He was the butt of cheap laughs, and was constantly patronised by Rathbone's Holmes, who called him "my dear fellow" while laughing down his patrician nose at his stupidity. And Rathbone's Holmes was a safe and sanitised Hollywood version, too bland and mannerly and apparently no longer a drug addict. More interesting portrayals would emerge in the 1950s, 60s and 70s.
Hammer Studios has never exactly been the mark of quality, but in 1959 they produced one of the finest Holmes films of all. The Hound of the Baskervilles starred Peter Cushing as a particularly deprived-looking Sherlock, and André Morell co-starred as a very capable Watson in a film that really caught the lurid gothic overtones of Conan Doyle's novel.
A Study in Terror (1965) and Murder by Decree (1979) both set Holmes on the trail of Jack the Ripper, but in the 1976 film The Seven-Per-Cent Solution Sherlock's greatest enemy was himself. Based on a novel by Nicholas Meyer, Herbert Ross's film starred Robert Duvall as Dr Watson, who becomes convinced that Holmes (a wonderfully unhinged Nicol Williamson) is deluded and paranoid as a result of cocaine addiction, and tricks him into going to Switzerland to be analysed by Sigmund Freud.
Billy Wilder's Private Life of Sherlock Holmes (1970) is similarly playful, and had Holmes (Robert Stephens) claim to be Watson's gay lover in order to avoid the amorous advances of a Russian ballerina.
Watson took centre stage in the enjoyably silly 1988 film Without a Clue, with Ben Kingsley playing the good doctor, a very successful author who created Holmes and uses the imaginary character as a cover to solve real crimes. But when his public demands to meet the great detective, Watson hires a drunken actor called Kincaid (Michael Caine) to play him.

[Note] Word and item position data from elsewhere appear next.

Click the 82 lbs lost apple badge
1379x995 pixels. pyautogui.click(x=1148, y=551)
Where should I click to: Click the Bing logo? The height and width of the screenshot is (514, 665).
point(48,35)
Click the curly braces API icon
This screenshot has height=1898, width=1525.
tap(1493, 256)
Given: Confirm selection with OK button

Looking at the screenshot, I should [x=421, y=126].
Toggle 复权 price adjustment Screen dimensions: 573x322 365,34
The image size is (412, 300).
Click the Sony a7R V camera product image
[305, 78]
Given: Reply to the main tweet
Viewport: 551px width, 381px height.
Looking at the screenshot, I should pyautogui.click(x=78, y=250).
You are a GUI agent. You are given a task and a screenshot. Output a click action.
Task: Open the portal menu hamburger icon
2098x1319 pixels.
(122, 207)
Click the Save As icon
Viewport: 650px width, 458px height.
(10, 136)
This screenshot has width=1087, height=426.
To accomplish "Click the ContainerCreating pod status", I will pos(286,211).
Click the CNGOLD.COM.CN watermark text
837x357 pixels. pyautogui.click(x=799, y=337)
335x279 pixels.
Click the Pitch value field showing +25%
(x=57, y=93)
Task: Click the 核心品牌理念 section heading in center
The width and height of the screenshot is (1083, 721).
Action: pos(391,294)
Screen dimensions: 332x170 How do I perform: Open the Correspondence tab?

George C Scott was really good playing a man who imagines he's Sherlock Holmes in the 1971 film They Might Be Giants, and Robert Downey took on the Holmes mantle with great aplomb in two recent Guy Ritchie updates (see panel). But, for me, the best Holmes of all was Jeremy Brett, the English classical actor who appeared in 41 episodes of a 1980s' Granada TV series, as well as a TV film.
Lithe and cat-like, Brett brought tremendous grace and perception to his portrayal of a character who suffered from fits of despondency and depression, took drugs to allay his boredom, despised stupidity and always seemed on the verge of being spectacularly rude to someone.
While the production values of that TV show may have aged badly, Brett's performance most certainly has not, and it's hard to believe he didn't influence Benedict Cumberbatch's Holmes in the recent BBC series Sherlock.
Five years ago two new adaptations of Arthur Conan Doyle's stories appeared that radically reinterpreted the character of Holmes. In late 2009, Guy Ritchie teamed up with Robert Downey Jr to make Sherlock Holmes, a fast-paced, comic 'steam-punk' re-imagining of the detective's adventures in Victorian London. Downey seemed an unlikely choice to play the austere sleuth, but in fact the film was a lot of fun, cleverly written and full of high-kicking action. An entertaining sequel, A Game of Shadows, was released in 2012.
Meanwhile, on the small screen, writers Mark Gatiss and Steven Moffat had shifted Holmes to the internet age in the clever BBC series Sherlock. Martin Freeman played John Watson, a soldier who returns from a tour in Afghanistan and rents a room in the flat of a reclusive weirdo called Holmes (Benedict Cumberbatch). They become friends, and collaborate on a series of cases, using smartphones and computers to help get their man. Cumberbatch's Sherlock is a wonderful creation, callous, selfish and staggeringly self-absorbed, and probably closer to the spirit of Conan Doyle's stories than Downey's more jittery and lovable Holmes.